PASSAGE TO READ
==========

Kevin: I know, but how can we stay compatible with the future if we don't know what the future is?
Kyle: To some degree, I think that comes from a couple of things. One, this actually runs to like corporate strategy. How does a business day relevant generally? No business can break the future. There might be a hedge fund in Connecticut that can do that, but nobody else seems to be able to predict the future.
How do they stay relevant, given that they can't tell the future is coming? So this is like totally abstract strategy. There are a few options. One, guess on a certain future and put everything behind it. And then if that future develops, you look like a genius, and you win.
Kevin: Okay.
Kyle: Which isn't always a bad move, right? That can work. Number two is diversify. Let's say that there are three outcomes that are the most likely. Out of all the millions of outcomes, there are three that are most likely. So how do we set ourselves up in a position where any of those three would be acceptable to us, and we would survive?
Maybe we kind of thrive in case A. We kind of thrive in case B. In case C, it's difficult, but we don't die. We survive. If there's a sequence of tactics and a strategic set that allows you to win no matter what, and the situation is looking craps.
If you had the chance, if you didn't have to roll the dice to load up the craps table, you would just pick, "Oh, it's craps. I'm going to load up all the numbers. I'm going to make sure that before it gets rolled a five, gets rolled a six, or an eight, or nine, or 10, I'm going to make money." But you can actually do that in business, which is interesting. You can load up the six even without waiting for six to be rolled. You could also develop craps, but they're going to be worse odds, so.
Kevin: Right.
Kyle: I don't want to disappoint you. I know, as my craps teacher, you would be disappointed if I didn't remember that. So how does that translate to what we do, and how we look at the world? For five years now, people have been telling me to pick a vertical and sell analytics into that vertical. And I have said no.
We might do it occasionally, and we're going to start doing it a little bit more after five years. But if you focus too narrowly on it, what happens if you picked the wrong one, right? What would happen if you were selling analytics to the social games industry in 2010? Well, you'd make a shitload of money until 2011, right? What would happen if you were selling analytics into the daily deals industry in 2011? You'd make a shitload of money until 2013 rolled around.
Kevin: Got it.
Kyle: If you over-index on a given market, you're betting everything on that market. And we just don't do that. That's from a kind of go-to-market perspective. From a product perspective, what we've essentially said is we make a product for developers. Those developers will build us into the products they're making, so this is a very diversified strategy.
The reason it makes a lot of sense is, developers that are using us tend to be employed. And employment is the best leading indicator that a vertical might be working, right? There are 10 million, maybe 20 million developers in the world, depends how you slice them. Those developers, at one point, none of them worked at daily deals companies, and at some point, thousands of them worked at daily deals companies, and now we're at a point where maybe very few of them do. But they were developers the whole time, right? So all those developers who used to work at Groupon work somewhere now.

==========

TASKS AND EXERCISES
1) In the business strategy conversation, what has Kyle been told to do for five years?
2) Rewrite the paragraph of the business strategy conversation that begins "If you over-index on a given market" as a short bulleted list that keeps its main points.
3) Pick up the business strategy conversation after its last sentence and continue Kyle's remarks.

DATASET EXCERPT
==========

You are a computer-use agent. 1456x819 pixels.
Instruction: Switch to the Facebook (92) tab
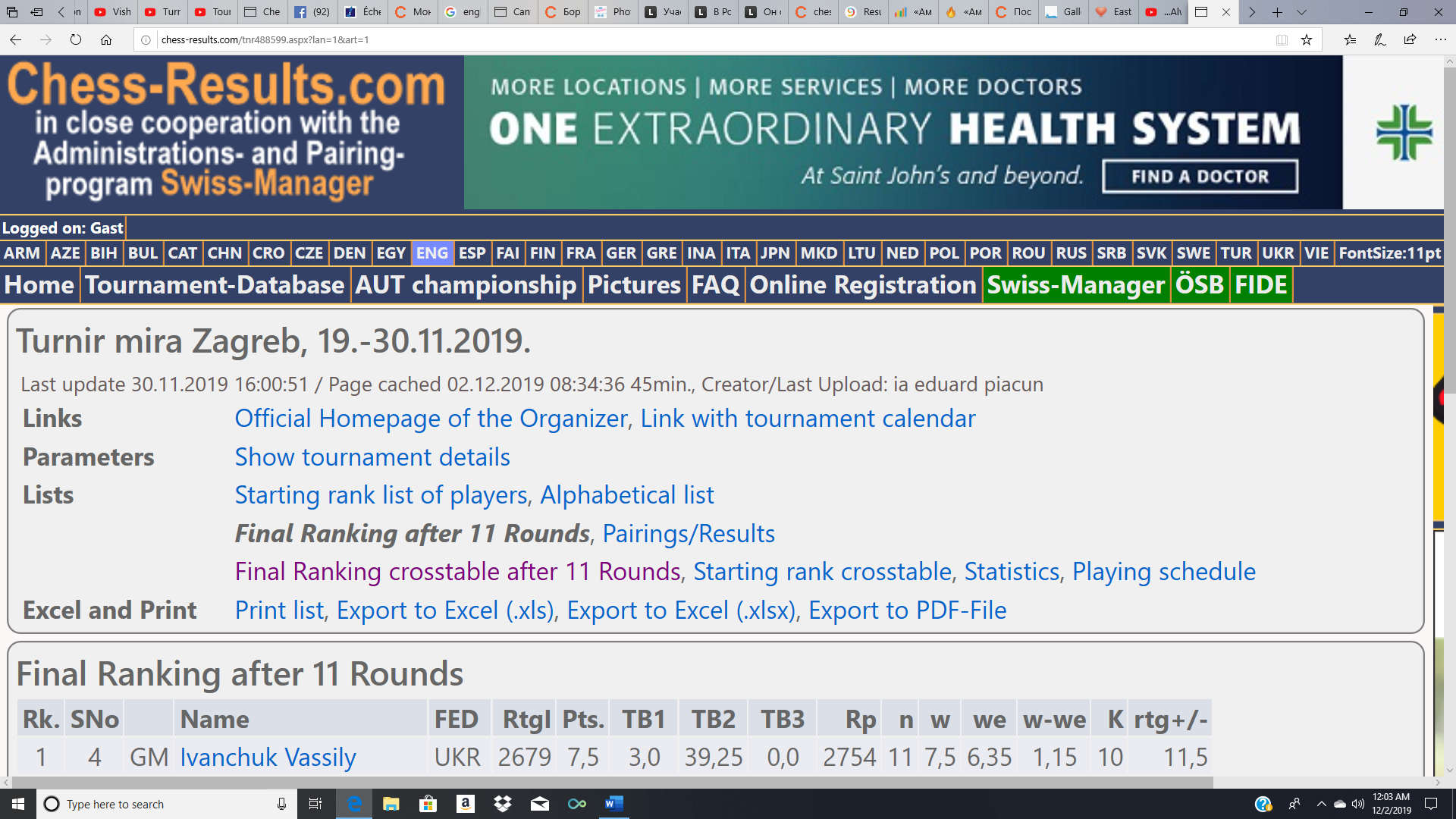(x=313, y=12)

==========

ANSWERS TO EACH TASK
1) Pick a vertical and sell analytics into that vertical.

2)
- Over-indexing on one market means betting everything on that market, which they don't do.
- That is their go-to-market view.
- On the product side, they make a product for developers.
- Those developers build it into their own products, which makes the strategy very diversified.

3)
Kevin: Right.
Kyle: And whatever tools they adopted and enjoyed when they were in Groupon, they're probably using in wherever they are now. And it's probably in a different industry, given that there's no other jobs in daily deals.
By betting on developers, we're essentially saying, employment follows the dollars, developers follow the employment.
If we make something that's generally useful to them, we'll bring us with them wherever they go. So that's kind of the survival strategy. Survival strategy is, we're not smart enough to guess. We've assumed we're not smart enough to guess the market, so we're going to find a way to diversify on the market. And that's kind of how we do it.
Kevin: And from a technology standpoint, what steps can you take not to make your technology become obsolete? I had friend at Commodore 64. It was awesome, but no one would want to use it now.
Kyle: I think playing at the right abstraction level is one of the most important pieces here, right? So, Commodore is not a business I would be in, because if you are dominant, like 64 was pretty dominant, another two years roll around, and you have to come up with a new way to be dominant. So you basically have to win every hand or you die, right?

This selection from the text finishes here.